● **TASK PROMPT**: Reproduce word for word the lines between those holding "Instruction: Click step 2 circle indicator" and "You are a computer-use agent. Viewport: 2576px", inclusive, and nothing else from the data below.

● **STORED DATA**:
━━━
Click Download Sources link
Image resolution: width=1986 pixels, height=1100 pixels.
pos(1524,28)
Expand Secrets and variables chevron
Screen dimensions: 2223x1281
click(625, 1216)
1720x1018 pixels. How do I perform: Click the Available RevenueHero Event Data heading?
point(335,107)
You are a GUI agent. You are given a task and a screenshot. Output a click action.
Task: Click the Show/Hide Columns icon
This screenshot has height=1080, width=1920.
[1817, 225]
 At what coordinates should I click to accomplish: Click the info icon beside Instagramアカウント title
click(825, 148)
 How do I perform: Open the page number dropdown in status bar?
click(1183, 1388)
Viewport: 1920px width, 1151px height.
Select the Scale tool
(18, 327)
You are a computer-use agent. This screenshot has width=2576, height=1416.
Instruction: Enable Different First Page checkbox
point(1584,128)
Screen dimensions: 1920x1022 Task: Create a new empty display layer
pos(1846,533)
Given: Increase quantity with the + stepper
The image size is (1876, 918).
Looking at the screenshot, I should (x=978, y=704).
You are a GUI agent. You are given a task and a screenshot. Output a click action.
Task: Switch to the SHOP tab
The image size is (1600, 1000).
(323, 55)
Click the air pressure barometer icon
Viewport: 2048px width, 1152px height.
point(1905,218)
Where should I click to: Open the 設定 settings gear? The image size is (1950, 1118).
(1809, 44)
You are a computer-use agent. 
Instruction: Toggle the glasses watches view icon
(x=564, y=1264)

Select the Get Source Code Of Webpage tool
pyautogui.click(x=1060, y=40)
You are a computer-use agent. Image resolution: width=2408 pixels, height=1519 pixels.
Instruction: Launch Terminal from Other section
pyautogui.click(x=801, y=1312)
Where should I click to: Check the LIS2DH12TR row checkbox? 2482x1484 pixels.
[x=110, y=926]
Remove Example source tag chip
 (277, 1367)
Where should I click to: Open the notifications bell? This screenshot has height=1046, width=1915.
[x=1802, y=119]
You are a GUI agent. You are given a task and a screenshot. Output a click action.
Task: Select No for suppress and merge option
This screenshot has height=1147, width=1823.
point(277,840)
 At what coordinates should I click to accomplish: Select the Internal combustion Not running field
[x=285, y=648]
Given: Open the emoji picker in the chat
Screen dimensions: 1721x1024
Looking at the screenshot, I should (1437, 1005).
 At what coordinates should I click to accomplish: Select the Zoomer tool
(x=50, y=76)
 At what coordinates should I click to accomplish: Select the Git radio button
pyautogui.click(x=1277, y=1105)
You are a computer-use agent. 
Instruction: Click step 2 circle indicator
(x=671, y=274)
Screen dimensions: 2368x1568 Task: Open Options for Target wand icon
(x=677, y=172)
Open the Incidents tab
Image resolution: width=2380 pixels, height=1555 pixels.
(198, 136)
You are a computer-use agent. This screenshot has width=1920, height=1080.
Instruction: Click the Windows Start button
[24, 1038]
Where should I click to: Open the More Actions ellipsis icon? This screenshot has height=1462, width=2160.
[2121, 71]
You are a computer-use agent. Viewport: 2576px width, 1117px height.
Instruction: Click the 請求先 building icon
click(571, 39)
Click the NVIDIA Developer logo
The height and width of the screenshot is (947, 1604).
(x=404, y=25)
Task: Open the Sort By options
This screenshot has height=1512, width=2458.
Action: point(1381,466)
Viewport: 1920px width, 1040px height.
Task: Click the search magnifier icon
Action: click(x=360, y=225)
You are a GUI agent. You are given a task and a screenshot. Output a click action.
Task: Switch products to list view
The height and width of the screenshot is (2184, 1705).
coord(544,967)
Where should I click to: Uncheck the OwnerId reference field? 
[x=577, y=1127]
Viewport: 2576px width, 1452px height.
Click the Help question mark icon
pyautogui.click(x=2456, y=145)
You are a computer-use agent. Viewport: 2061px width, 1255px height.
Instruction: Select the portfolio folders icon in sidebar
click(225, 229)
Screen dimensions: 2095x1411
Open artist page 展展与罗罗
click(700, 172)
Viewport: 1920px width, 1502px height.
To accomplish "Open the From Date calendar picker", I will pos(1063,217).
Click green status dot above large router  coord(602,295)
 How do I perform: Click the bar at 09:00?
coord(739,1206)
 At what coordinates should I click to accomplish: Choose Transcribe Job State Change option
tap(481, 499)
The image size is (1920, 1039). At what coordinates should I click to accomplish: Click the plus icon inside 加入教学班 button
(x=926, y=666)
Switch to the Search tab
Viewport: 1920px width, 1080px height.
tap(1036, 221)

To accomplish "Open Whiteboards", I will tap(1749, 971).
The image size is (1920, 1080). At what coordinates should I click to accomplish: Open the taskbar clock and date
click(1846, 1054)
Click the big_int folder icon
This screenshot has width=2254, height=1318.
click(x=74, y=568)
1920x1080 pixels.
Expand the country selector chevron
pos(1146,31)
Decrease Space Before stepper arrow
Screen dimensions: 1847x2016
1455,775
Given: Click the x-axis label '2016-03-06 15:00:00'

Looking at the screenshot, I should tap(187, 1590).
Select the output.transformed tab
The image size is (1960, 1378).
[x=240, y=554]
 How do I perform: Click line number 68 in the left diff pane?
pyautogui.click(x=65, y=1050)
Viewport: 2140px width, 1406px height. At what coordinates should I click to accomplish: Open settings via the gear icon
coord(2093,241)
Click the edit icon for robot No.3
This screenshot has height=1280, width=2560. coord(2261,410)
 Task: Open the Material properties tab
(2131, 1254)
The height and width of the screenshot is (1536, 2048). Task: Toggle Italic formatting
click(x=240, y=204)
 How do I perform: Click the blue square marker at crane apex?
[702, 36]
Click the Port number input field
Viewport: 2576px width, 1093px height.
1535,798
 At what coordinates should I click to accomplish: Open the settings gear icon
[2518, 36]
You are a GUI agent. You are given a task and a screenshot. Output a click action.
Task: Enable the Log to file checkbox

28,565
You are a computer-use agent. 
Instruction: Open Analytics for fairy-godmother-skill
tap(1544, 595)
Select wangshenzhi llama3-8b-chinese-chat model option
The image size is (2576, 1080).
━━━
● **REPLY TO THE TASK**:
Instruction: Click step 2 circle indicator
(x=671, y=274)
Screen dimensions: 2368x1568 Task: Open Options for Target wand icon
(x=677, y=172)
Open the Incidents tab
Image resolution: width=2380 pixels, height=1555 pixels.
(198, 136)
You are a computer-use agent. This screenshot has width=1920, height=1080.
Instruction: Click the Windows Start button
[24, 1038]
Where should I click to: Open the More Actions ellipsis icon? This screenshot has height=1462, width=2160.
[2121, 71]
You are a computer-use agent. Viewport: 2576px width, 1117px height.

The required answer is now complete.